What the task asks
Nothing but the lines from the start of the data through the line with "Given: Click the help question mark icon" should appear in the answer, each retyped exactly, and pictures should not.

[Stored data]
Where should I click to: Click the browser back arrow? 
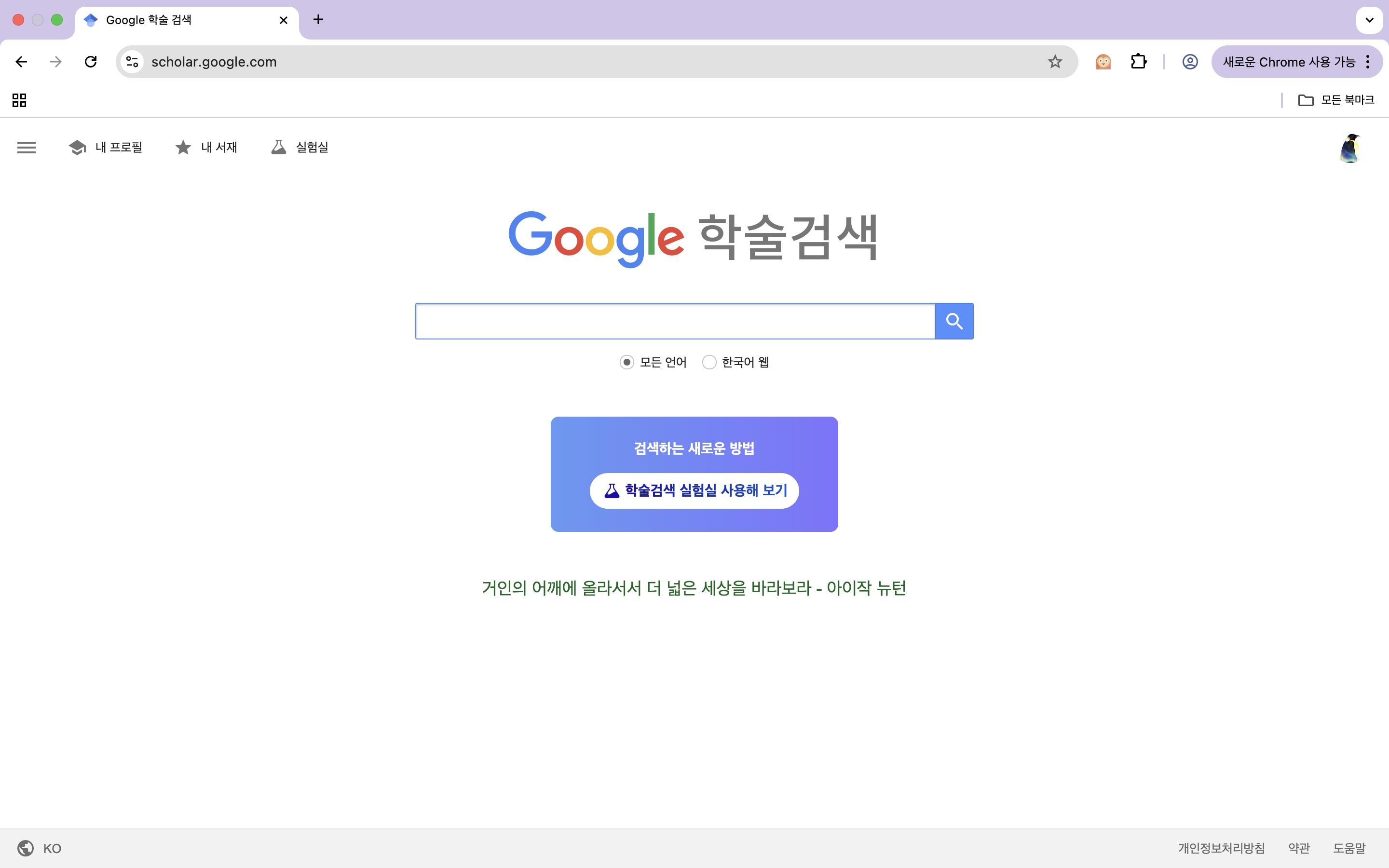(x=21, y=61)
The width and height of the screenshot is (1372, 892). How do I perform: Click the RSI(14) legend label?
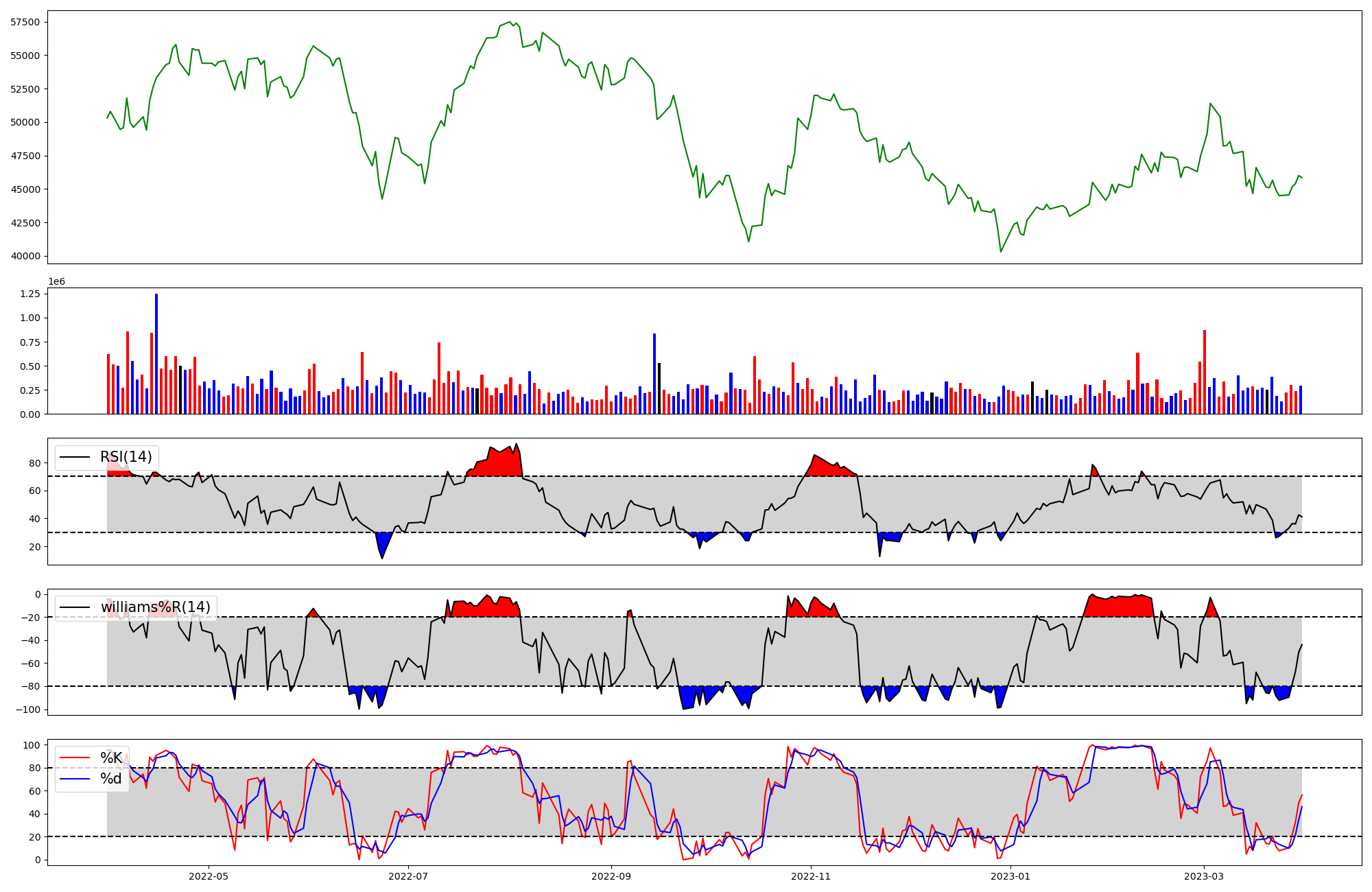126,457
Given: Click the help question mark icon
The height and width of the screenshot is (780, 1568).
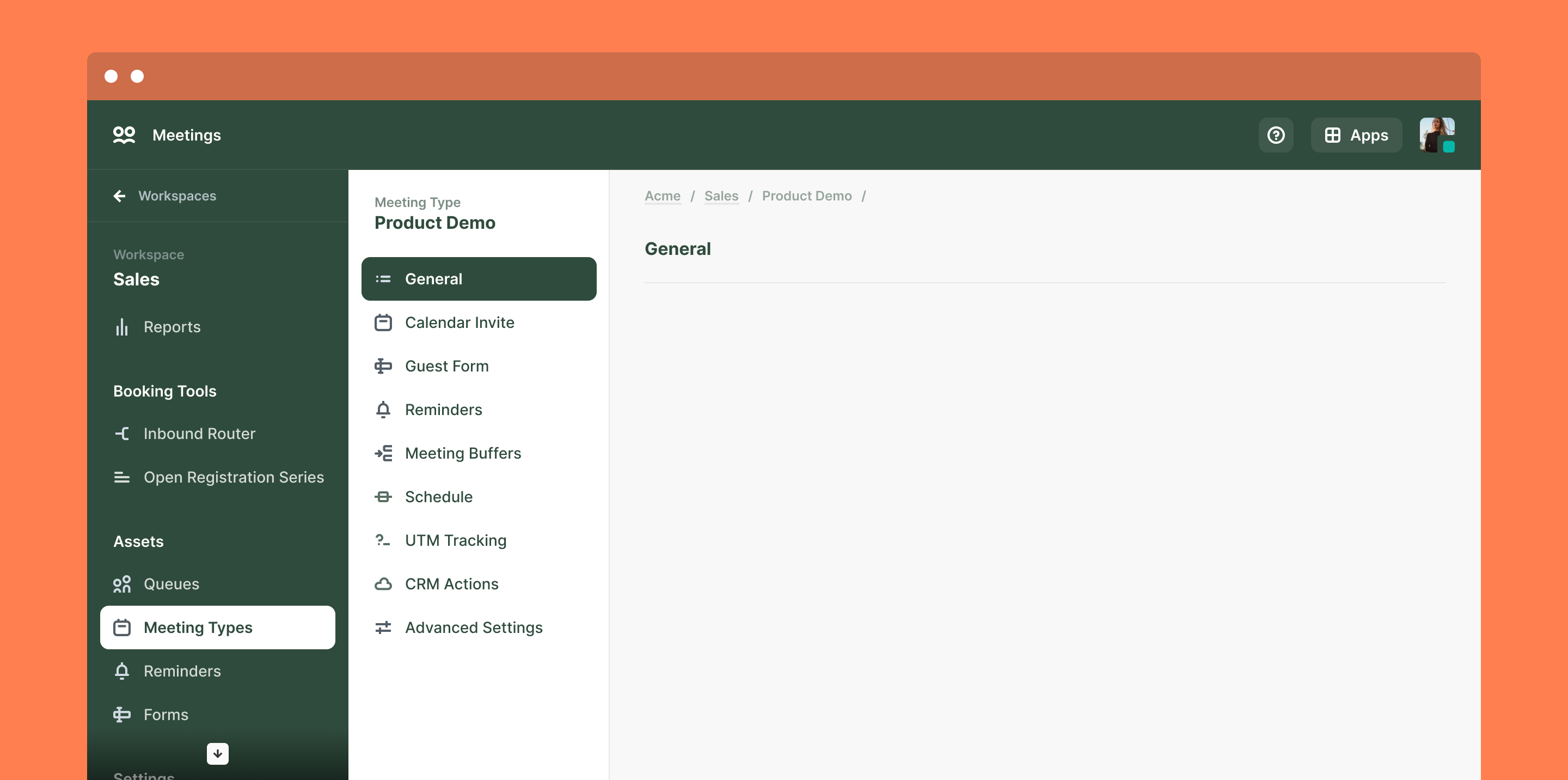Looking at the screenshot, I should (x=1276, y=135).
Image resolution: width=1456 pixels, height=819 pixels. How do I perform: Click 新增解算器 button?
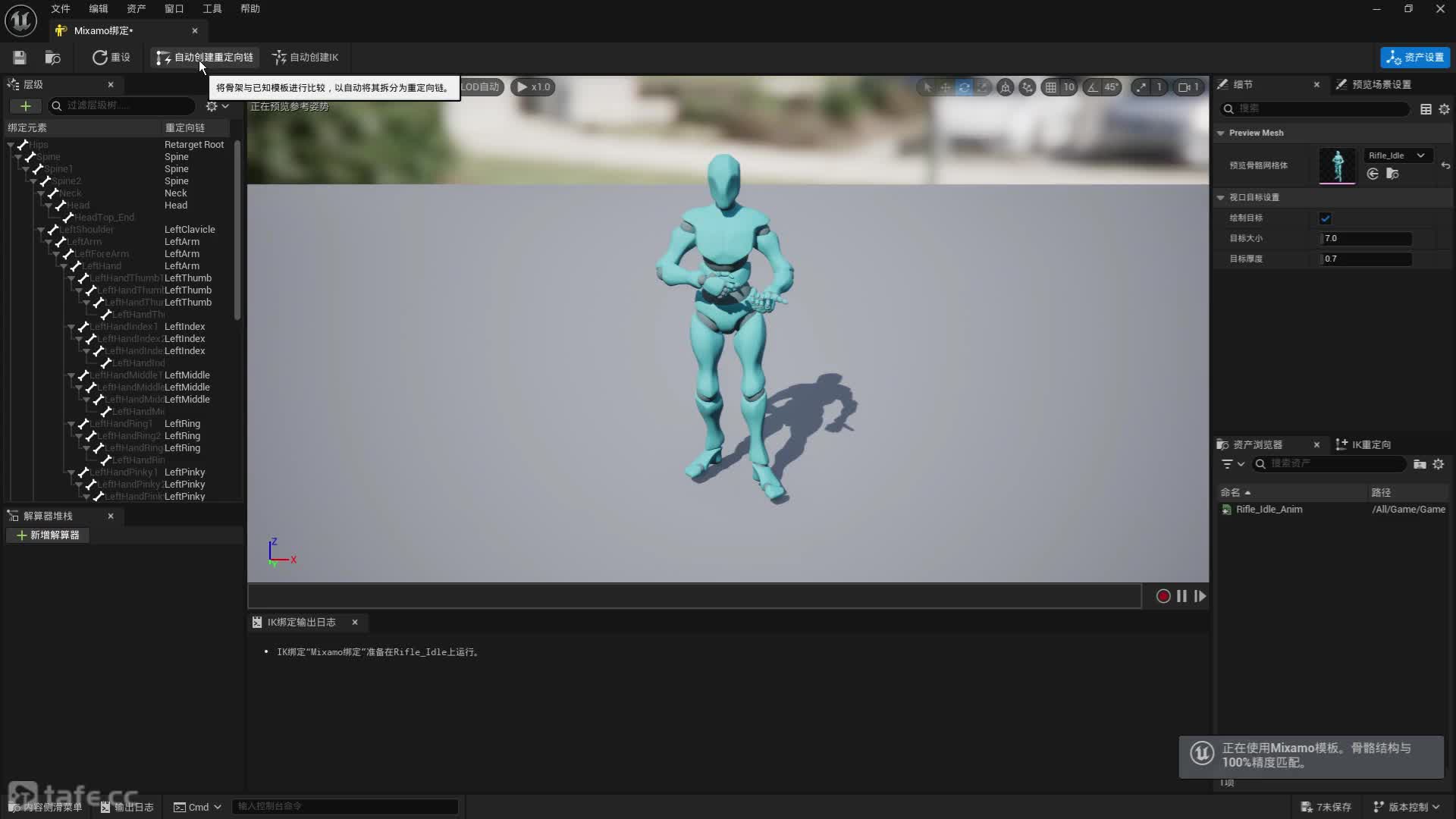(48, 535)
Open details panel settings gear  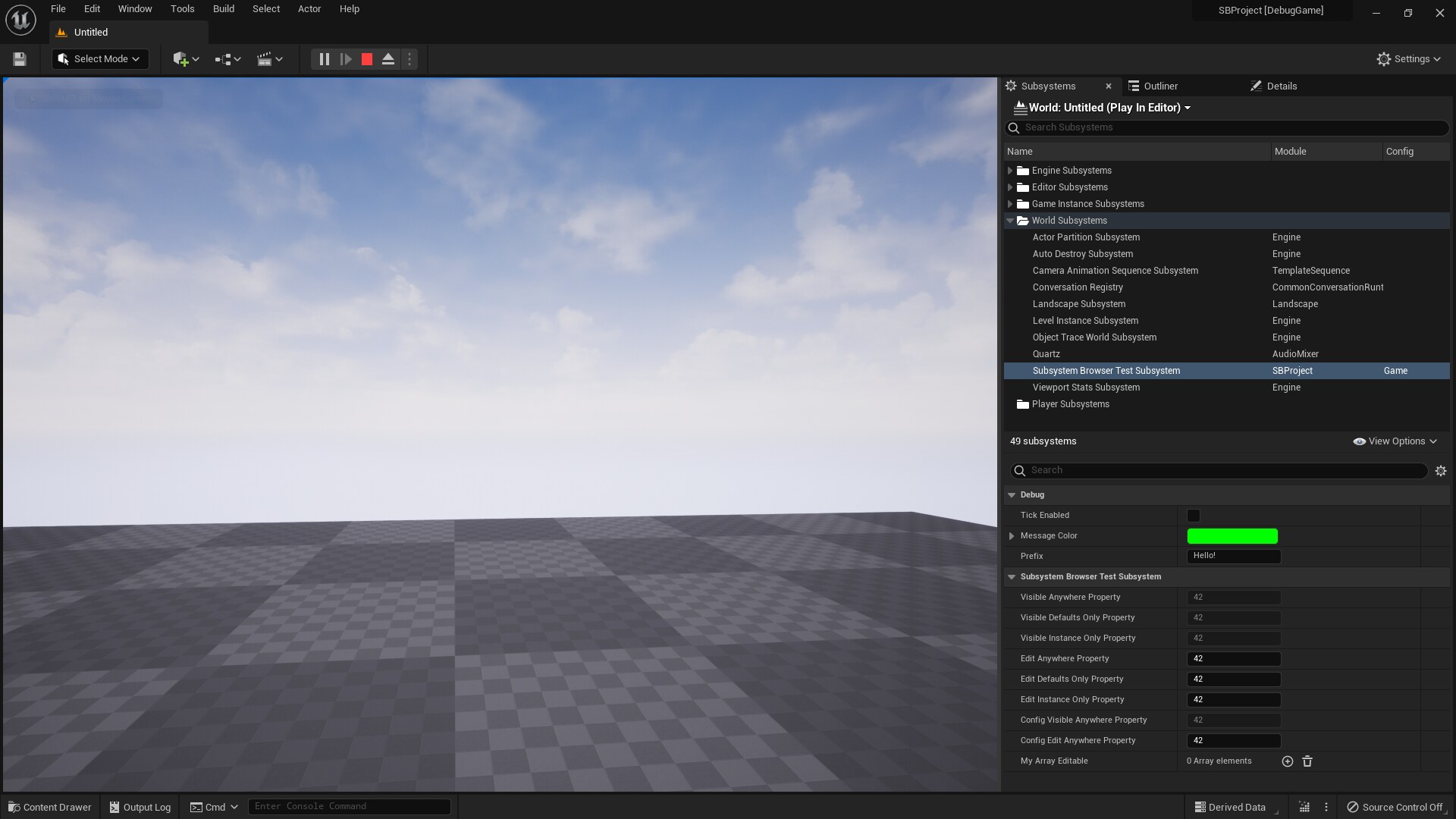[x=1441, y=471]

Solution
Where should I click to: Click the browser back arrow? 
(x=21, y=61)
The width and height of the screenshot is (1372, 892). How do I perform: Click the RSI(14) legend label?
126,457
Given: Click the help question mark icon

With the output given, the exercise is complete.